*TASK GOAL:* These entries are to be set down again exactly.
Start of GIVEN DATA
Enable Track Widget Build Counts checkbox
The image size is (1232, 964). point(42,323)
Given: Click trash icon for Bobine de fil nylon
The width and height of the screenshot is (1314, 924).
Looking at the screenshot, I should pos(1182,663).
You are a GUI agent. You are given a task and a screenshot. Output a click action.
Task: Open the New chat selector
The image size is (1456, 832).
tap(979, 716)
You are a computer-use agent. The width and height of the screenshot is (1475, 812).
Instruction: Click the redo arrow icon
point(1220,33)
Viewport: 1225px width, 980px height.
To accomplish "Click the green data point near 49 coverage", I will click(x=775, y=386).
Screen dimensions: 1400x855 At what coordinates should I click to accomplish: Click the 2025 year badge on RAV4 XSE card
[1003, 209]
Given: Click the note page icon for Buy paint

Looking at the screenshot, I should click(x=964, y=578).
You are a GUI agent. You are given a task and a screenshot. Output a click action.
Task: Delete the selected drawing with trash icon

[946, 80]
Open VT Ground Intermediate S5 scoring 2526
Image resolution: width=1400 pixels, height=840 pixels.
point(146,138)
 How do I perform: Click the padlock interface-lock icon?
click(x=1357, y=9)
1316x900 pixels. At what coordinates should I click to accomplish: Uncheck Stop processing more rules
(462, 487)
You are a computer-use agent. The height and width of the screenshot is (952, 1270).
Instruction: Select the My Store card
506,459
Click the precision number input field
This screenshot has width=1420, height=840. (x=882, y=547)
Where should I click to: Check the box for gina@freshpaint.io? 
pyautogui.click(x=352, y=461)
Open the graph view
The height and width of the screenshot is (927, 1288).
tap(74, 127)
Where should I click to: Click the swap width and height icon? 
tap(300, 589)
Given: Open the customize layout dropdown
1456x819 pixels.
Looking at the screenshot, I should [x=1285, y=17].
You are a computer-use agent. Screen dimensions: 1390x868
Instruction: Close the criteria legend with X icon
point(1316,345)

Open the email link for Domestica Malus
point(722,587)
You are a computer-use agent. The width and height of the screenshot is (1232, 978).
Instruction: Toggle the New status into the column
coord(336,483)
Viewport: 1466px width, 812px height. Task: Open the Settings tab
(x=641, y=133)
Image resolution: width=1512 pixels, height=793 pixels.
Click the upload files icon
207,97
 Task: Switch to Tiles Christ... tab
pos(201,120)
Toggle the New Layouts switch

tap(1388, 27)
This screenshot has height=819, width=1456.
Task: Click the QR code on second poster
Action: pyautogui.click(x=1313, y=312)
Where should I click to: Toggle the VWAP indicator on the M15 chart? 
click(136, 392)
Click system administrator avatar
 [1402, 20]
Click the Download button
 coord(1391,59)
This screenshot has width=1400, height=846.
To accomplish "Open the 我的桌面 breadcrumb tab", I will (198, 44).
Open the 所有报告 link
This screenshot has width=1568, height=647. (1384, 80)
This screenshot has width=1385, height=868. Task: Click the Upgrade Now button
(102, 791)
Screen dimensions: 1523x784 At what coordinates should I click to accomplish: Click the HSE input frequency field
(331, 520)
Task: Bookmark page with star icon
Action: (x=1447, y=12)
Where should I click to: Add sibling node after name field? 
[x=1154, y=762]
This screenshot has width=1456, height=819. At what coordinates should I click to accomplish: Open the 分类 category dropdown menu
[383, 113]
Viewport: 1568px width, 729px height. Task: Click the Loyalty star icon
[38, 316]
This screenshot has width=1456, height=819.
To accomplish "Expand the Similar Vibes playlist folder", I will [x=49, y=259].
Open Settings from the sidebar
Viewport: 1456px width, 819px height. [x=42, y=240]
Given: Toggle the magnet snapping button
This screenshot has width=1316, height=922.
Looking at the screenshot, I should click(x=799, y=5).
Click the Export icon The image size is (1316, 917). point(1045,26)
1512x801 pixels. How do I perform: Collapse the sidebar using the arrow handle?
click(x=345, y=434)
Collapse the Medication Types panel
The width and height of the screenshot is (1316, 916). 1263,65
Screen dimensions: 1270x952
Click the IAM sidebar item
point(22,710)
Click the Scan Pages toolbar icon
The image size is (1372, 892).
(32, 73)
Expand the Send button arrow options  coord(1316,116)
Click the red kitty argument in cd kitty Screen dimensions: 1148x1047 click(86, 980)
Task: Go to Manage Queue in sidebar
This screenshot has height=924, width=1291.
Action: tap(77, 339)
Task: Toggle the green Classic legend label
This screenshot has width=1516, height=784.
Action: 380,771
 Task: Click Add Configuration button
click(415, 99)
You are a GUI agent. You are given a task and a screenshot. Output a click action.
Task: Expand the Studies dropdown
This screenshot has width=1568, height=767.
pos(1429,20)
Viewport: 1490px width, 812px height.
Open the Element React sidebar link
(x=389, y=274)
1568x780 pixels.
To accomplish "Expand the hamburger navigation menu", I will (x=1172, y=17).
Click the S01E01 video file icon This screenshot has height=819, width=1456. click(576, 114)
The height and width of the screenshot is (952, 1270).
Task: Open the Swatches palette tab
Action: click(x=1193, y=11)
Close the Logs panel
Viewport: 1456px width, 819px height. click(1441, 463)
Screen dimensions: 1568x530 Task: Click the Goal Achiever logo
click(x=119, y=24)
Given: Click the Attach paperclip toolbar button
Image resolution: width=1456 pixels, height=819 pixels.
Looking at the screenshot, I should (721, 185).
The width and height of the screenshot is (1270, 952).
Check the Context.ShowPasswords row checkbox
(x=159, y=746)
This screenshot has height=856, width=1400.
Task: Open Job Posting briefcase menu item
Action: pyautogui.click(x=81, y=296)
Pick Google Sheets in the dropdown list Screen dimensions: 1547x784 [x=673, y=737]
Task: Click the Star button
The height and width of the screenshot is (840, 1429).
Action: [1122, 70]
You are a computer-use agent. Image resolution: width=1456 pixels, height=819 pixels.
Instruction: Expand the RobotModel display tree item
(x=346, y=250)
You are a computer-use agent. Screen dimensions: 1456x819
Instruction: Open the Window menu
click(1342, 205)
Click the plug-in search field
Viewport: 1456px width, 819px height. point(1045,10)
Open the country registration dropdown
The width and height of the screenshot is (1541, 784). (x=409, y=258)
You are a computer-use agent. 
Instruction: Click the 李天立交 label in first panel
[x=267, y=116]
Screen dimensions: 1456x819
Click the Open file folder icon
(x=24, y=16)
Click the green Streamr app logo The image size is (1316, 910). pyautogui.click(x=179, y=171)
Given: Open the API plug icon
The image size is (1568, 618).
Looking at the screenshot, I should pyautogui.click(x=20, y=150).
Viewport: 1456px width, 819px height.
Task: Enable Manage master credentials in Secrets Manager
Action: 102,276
End of GIVEN DATA
*RESULT:*
Enable Track Widget Build Counts checkbox
The image size is (1232, 964). point(42,323)
Given: Click trash icon for Bobine de fil nylon
The width and height of the screenshot is (1314, 924).
Looking at the screenshot, I should pos(1182,663).
You are a GUI agent. You are given a task and a screenshot. Output a click action.
Task: Open the New chat selector
The image size is (1456, 832).
tap(979, 716)
You are a computer-use agent. The width and height of the screenshot is (1475, 812).
Instruction: Click the redo arrow icon
point(1220,33)
Viewport: 1225px width, 980px height.
To accomplish "Click the green data point near 49 coverage", I will click(x=775, y=386).
Screen dimensions: 1400x855 At what coordinates should I click to accomplish: Click the 2025 year badge on RAV4 XSE card
[1003, 209]
Given: Click the note page icon for Buy paint

Looking at the screenshot, I should click(x=964, y=578).
You are a GUI agent. You are given a task and a screenshot. Output a click action.
Task: Delete the selected drawing with trash icon

[946, 80]
Open VT Ground Intermediate S5 scoring 2526
Image resolution: width=1400 pixels, height=840 pixels.
point(146,138)
 How do I perform: Click the padlock interface-lock icon?
click(x=1357, y=9)
1316x900 pixels. At what coordinates should I click to accomplish: Uncheck Stop processing more rules
(462, 487)
You are a computer-use agent. The height and width of the screenshot is (952, 1270).
Instruction: Select the My Store card
506,459
Click the precision number input field
This screenshot has width=1420, height=840. (x=882, y=547)
Where should I click to: Check the box for gina@freshpaint.io? 
pyautogui.click(x=352, y=461)
Open the graph view
The height and width of the screenshot is (927, 1288).
tap(74, 127)
Where should I click to: Click the swap width and height icon? 
tap(300, 589)
Given: Open the customize layout dropdown
1456x819 pixels.
Looking at the screenshot, I should [x=1285, y=17].
You are a computer-use agent. Screen dimensions: 1390x868
Instruction: Close the criteria legend with X icon
point(1316,345)

Open the email link for Domestica Malus
point(722,587)
You are a computer-use agent. The width and height of the screenshot is (1232, 978).
Instruction: Toggle the New status into the column
coord(336,483)
Viewport: 1466px width, 812px height. Task: Open the Settings tab
(x=641, y=133)
Image resolution: width=1512 pixels, height=793 pixels.
Click the upload files icon
207,97
 Task: Switch to Tiles Christ... tab
pos(201,120)
Toggle the New Layouts switch

tap(1388, 27)
This screenshot has height=819, width=1456.
Task: Click the QR code on second poster
Action: pyautogui.click(x=1313, y=312)
Where should I click to: Toggle the VWAP indicator on the M15 chart? 
click(136, 392)
Click system administrator avatar
 [1402, 20]
Click the Download button
 coord(1391,59)
This screenshot has width=1400, height=846.
To accomplish "Open the 我的桌面 breadcrumb tab", I will (198, 44).
Open the 所有报告 link
This screenshot has width=1568, height=647. (1384, 80)
This screenshot has width=1385, height=868. Task: Click the Upgrade Now button
(102, 791)
Screen dimensions: 1523x784 At what coordinates should I click to accomplish: Click the HSE input frequency field
(331, 520)
Task: Bookmark page with star icon
Action: (x=1447, y=12)
Where should I click to: Add sibling node after name field? 
[x=1154, y=762]
This screenshot has width=1456, height=819. At what coordinates should I click to accomplish: Open the 分类 category dropdown menu
[383, 113]
Viewport: 1568px width, 729px height. Task: Click the Loyalty star icon
[38, 316]
This screenshot has width=1456, height=819.
To accomplish "Expand the Similar Vibes playlist folder", I will [x=49, y=259].
Open Settings from the sidebar
Viewport: 1456px width, 819px height. [x=42, y=240]
Given: Toggle the magnet snapping button
This screenshot has width=1316, height=922.
Looking at the screenshot, I should click(x=799, y=5).
Click the Export icon The image size is (1316, 917). point(1045,26)
1512x801 pixels. How do I perform: Collapse the sidebar using the arrow handle?
click(x=345, y=434)
Collapse the Medication Types panel
The width and height of the screenshot is (1316, 916). 1263,65
Screen dimensions: 1270x952
Click the IAM sidebar item
point(22,710)
Click the Scan Pages toolbar icon
The image size is (1372, 892).
(32, 73)
Expand the Send button arrow options  coord(1316,116)
Click the red kitty argument in cd kitty Screen dimensions: 1148x1047 click(86, 980)
Task: Go to Manage Queue in sidebar
This screenshot has height=924, width=1291.
Action: tap(77, 339)
Task: Toggle the green Classic legend label
This screenshot has width=1516, height=784.
Action: 380,771
 Task: Click Add Configuration button
click(415, 99)
You are a GUI agent. You are given a task and a screenshot. Output a click action.
Task: Expand the Studies dropdown
This screenshot has width=1568, height=767.
pos(1429,20)
Viewport: 1490px width, 812px height.
Open the Element React sidebar link
(x=389, y=274)
1568x780 pixels.
To accomplish "Expand the hamburger navigation menu", I will (x=1172, y=17).
Click the S01E01 video file icon This screenshot has height=819, width=1456. click(576, 114)
The height and width of the screenshot is (952, 1270).
Task: Open the Swatches palette tab
Action: click(x=1193, y=11)
Close the Logs panel
Viewport: 1456px width, 819px height. click(1441, 463)
Screen dimensions: 1568x530 Task: Click the Goal Achiever logo
click(x=119, y=24)
Given: Click the Attach paperclip toolbar button
Image resolution: width=1456 pixels, height=819 pixels.
Looking at the screenshot, I should (721, 185).
The width and height of the screenshot is (1270, 952).
Check the Context.ShowPasswords row checkbox
(x=159, y=746)
This screenshot has height=856, width=1400.
Task: Open Job Posting briefcase menu item
Action: pyautogui.click(x=81, y=296)
Pick Google Sheets in the dropdown list Screen dimensions: 1547x784 [x=673, y=737]
Task: Click the Star button
The height and width of the screenshot is (840, 1429).
Action: [1122, 70]
You are a computer-use agent. Image resolution: width=1456 pixels, height=819 pixels.
Instruction: Expand the RobotModel display tree item
(x=346, y=250)
You are a computer-use agent. Screen dimensions: 1456x819
Instruction: Open the Window menu
click(1342, 205)
Click the plug-in search field
Viewport: 1456px width, 819px height. point(1045,10)
Open the country registration dropdown
The width and height of the screenshot is (1541, 784). (x=409, y=258)
You are a computer-use agent. 
Instruction: Click the 李天立交 label in first panel
[x=267, y=116]
Screen dimensions: 1456x819
Click the Open file folder icon
(x=24, y=16)
Click the green Streamr app logo The image size is (1316, 910). pyautogui.click(x=179, y=171)
Given: Open the API plug icon
The image size is (1568, 618).
Looking at the screenshot, I should pyautogui.click(x=20, y=150).
Viewport: 1456px width, 819px height.
Task: Enable Manage master credentials in Secrets Manager
Action: 102,276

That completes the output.